(WHAT NEEDS TO BE DONE) Lay out the records from the line with "Focus the Dog Neuter new price field" through the line with "pyautogui.click(x=1134, y=208)", including both, as a Markdown table with the columns Row and Line. Number each line, skip blank lines, and leave the pictures out.

(INFORMATION PROVIDED)
────────────────────

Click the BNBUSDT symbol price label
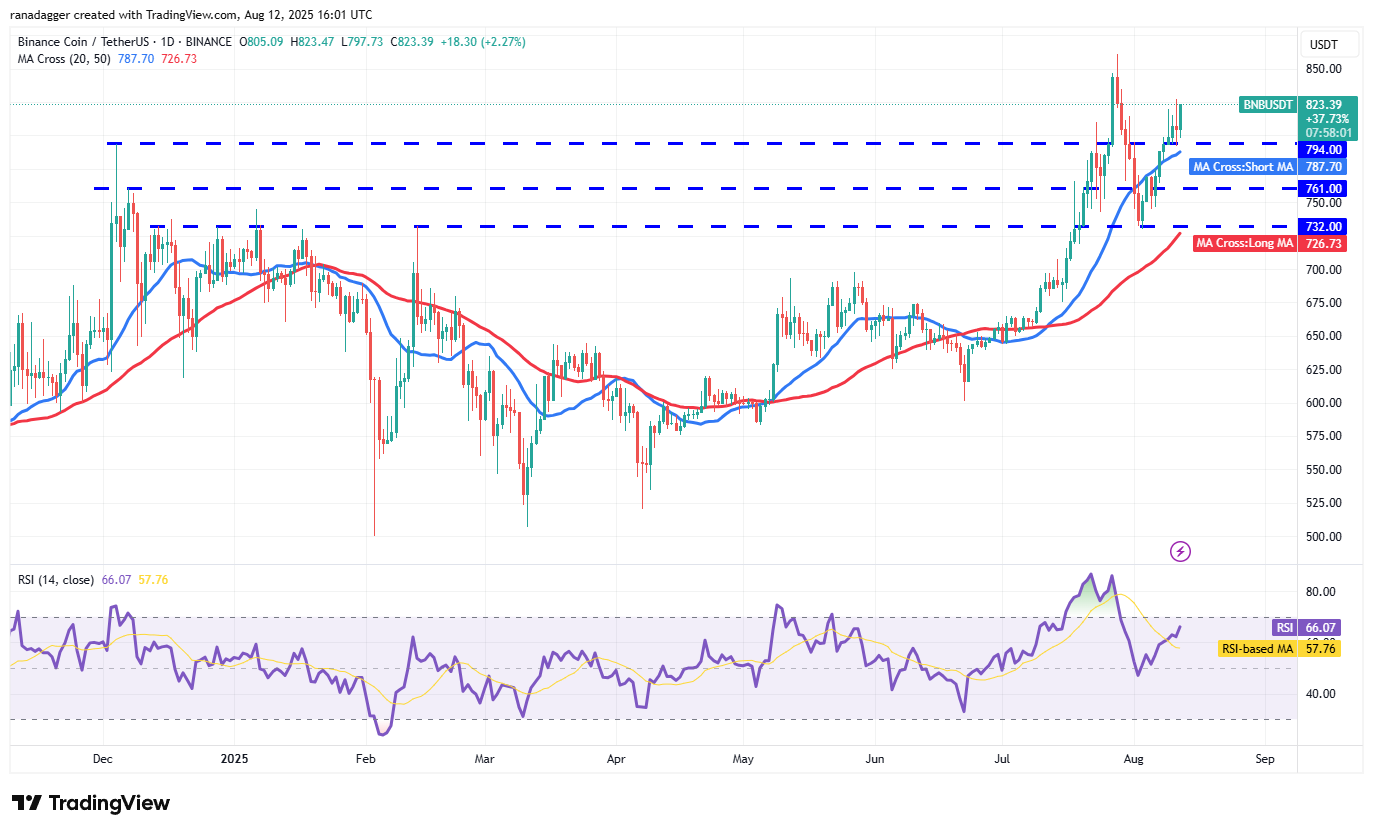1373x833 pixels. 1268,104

────────────────────

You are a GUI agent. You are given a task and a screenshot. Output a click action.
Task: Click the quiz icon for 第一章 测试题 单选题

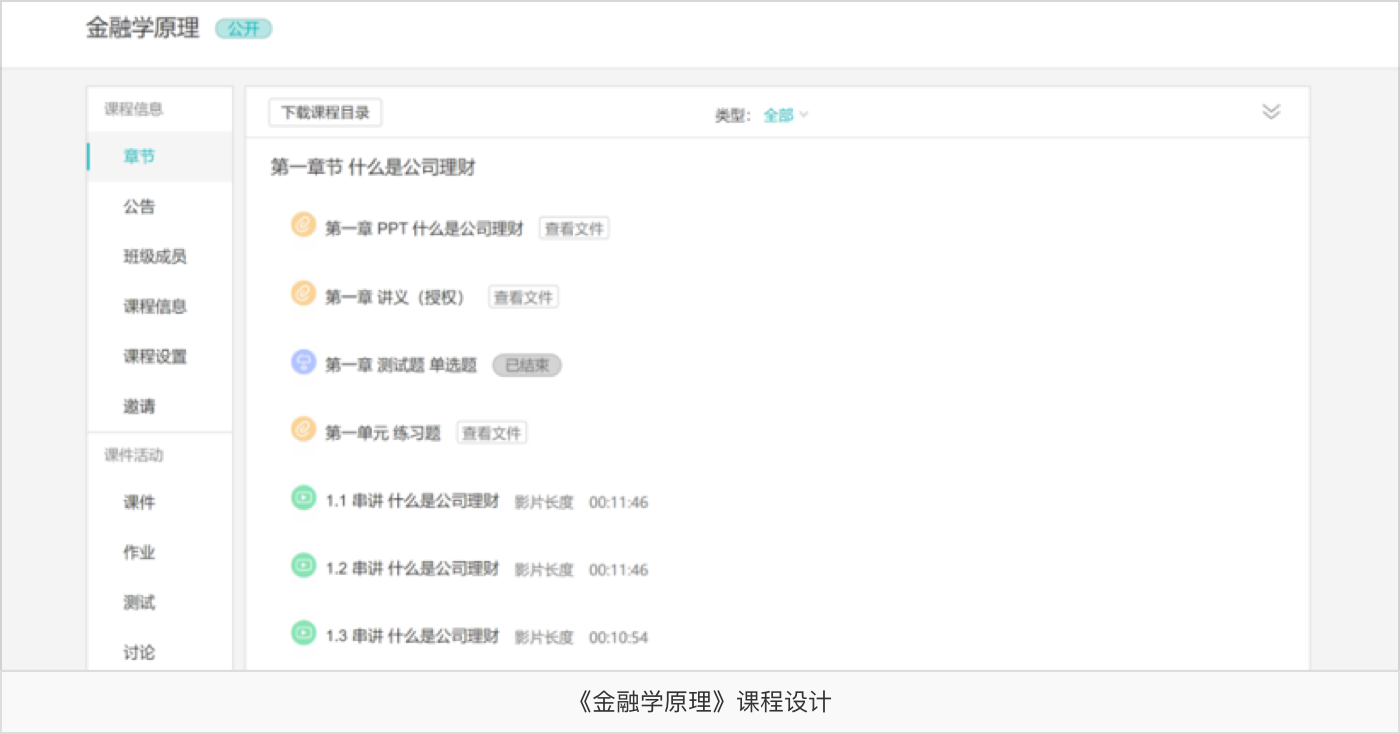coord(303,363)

────────────────────

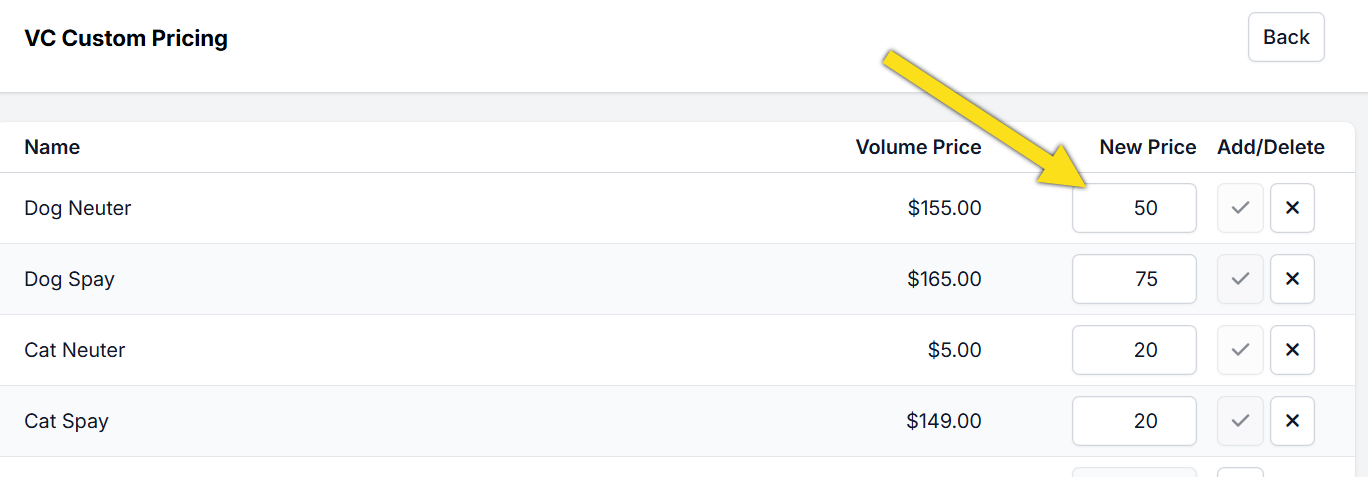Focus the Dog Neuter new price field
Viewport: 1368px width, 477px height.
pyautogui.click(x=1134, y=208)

────────────────────

(CORRECT OUTPUT)
| Row | Line |
|---|---|
| 1 | Focus the Dog Neuter new price field |
| 2 | Viewport: 1368px width, 477px height. |
| 3 | pyautogui.click(x=1134, y=208) |